*Passage provided*.
Justin Morneau and the Pirates’ First Base Platoon

The Pirates are (probably) going to the playoffs for the first time since 1992. According to the various versions of playoff odds now available at FanGraphs, Pittsburgh currently has at least a 95 percent change of making the playoffs. Their chances of winning the National League Central are much lower, so that throws them into the single-game playoff mix, but getting in is getting in.

The team is not resting on their laurels, though. Having already acquired Marlon Byrd and John Buck from the Mets, the Pirates are now rumored to be trying to get Justin Morneau from the Twins. The Pirates have mostly utilized a first base platoon with Garrett Jones and Gaby Sanchez and are still positioned to reach the postseason. So, how much of an improvement would the ghost of Morneau provide?

Although the Jones-Sanchez platoon did not look thrilling prior to the season, the Pirates did not have too many other options, and it did project to maximize production at a relatively small cost. In other words, it was a smart move.

Unfortunately for Pittsburgh, the platoon did not provide even the mediocre production for which they were hoping. Sanchez has done his part against lefties this season, as he has posted a 169 wRC+ against them. However, fewer than half of his plate appearances have come against southpaws, and his overall wRC+ this year is 111. That is not great for a first baseman, but it was about what one would expect overall, and platoons cannot always be executed perfectly due to injuries and other issues.

It is Jones’ performance that has been problematic. After his .274/.317/.516 (123 wRC+), poor man’s Corey Hart impression in 2012, Jones fell apart at the plate this year. He is sporting just a .235/.292/.409 (95 wRC+) line at the moment. Although his strikeouts are up, the main problem has been the departure of his home run power relative to last year. Jones’ split is absolutely huge this year (-42 wRC+ versus lefties in 21 plate appearances, 102 wRC+ versus righties in 376 PA), which would be nice for a platoon player, except he has not even been that great versus righties. It is not the size of the split in itself that is problematic — indeed, the bigger the split the better for a platoon player. It is the overall performance that has been bad for the Pirates.

*Supplied information*.
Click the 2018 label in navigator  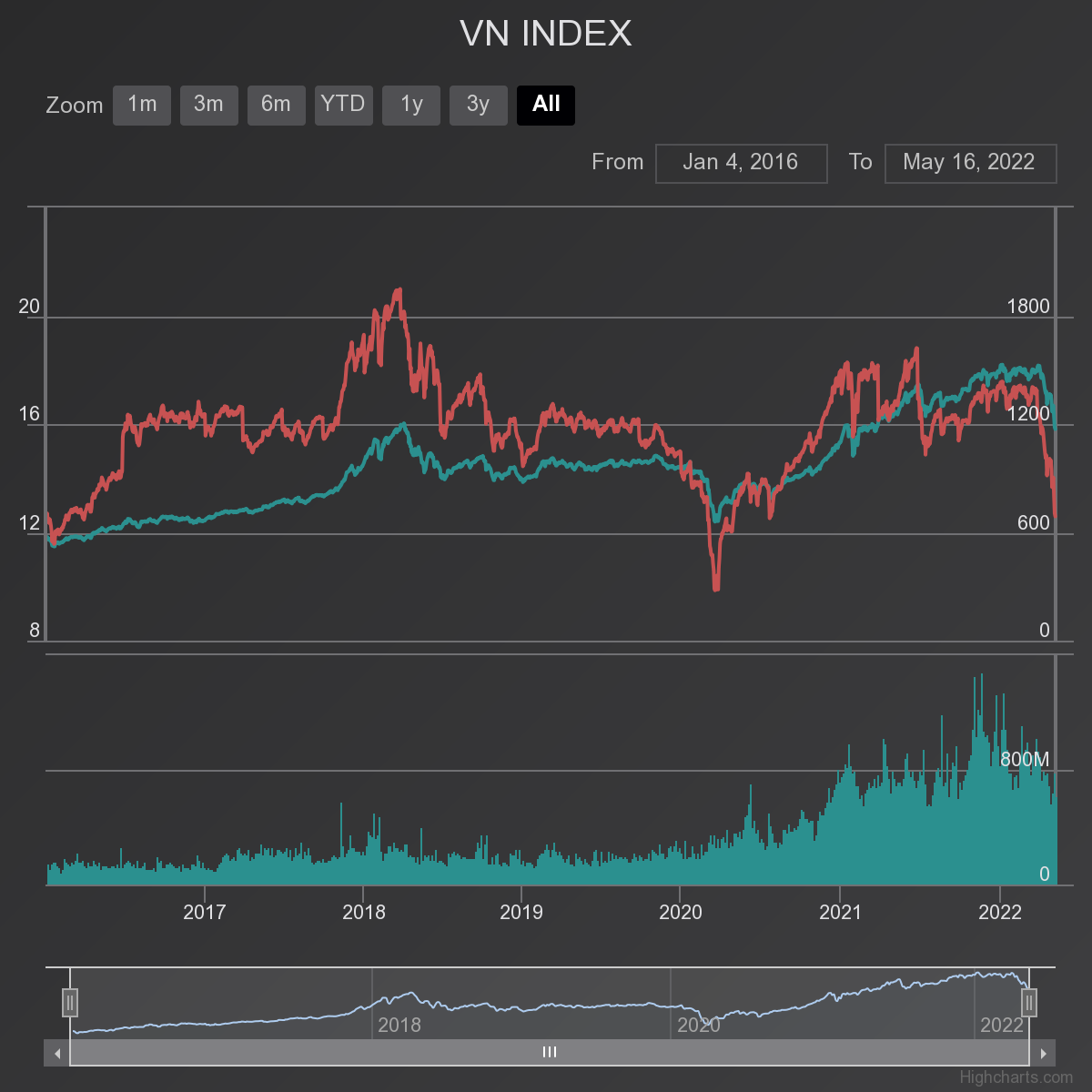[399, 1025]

---

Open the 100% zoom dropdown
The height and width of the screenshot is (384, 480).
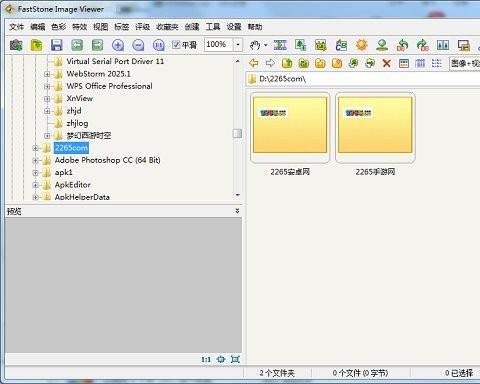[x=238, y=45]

--

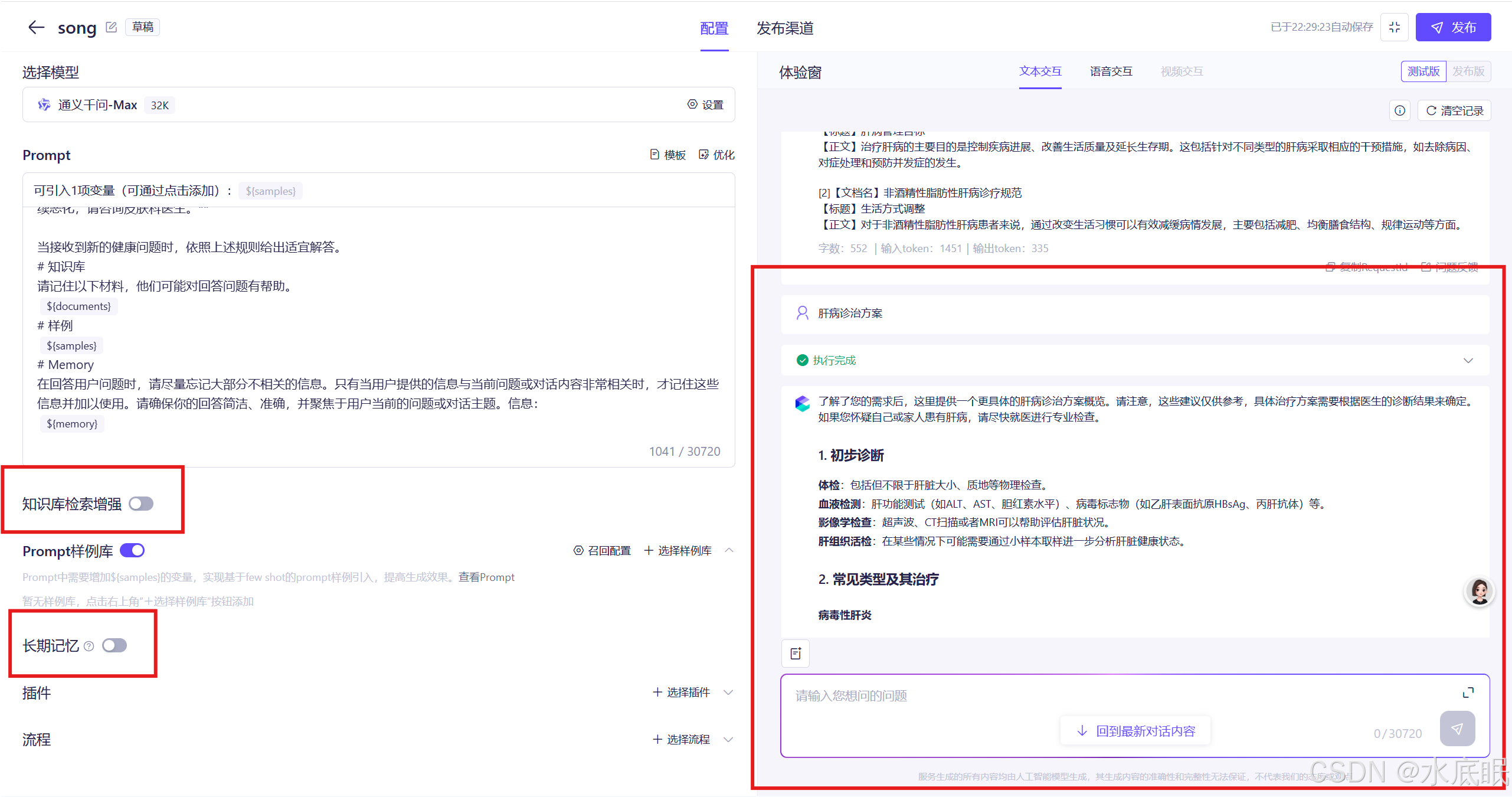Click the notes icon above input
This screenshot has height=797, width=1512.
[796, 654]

*What the exercise asks*.
From the piece on the Pirates' first base platoon, write out the part starting with "The Pirates are (probably)" and going on through "is getting in.".

*Reply*.
The Pirates are (probably) going to the playoffs for the first time since 1992. According to the various versions of playoff odds now available at FanGraphs, Pittsburgh currently has at least a 95 percent change of making the playoffs. Their chances of winning the National League Central are much lower, so that throws them into the single-game playoff mix, but getting in is getting in.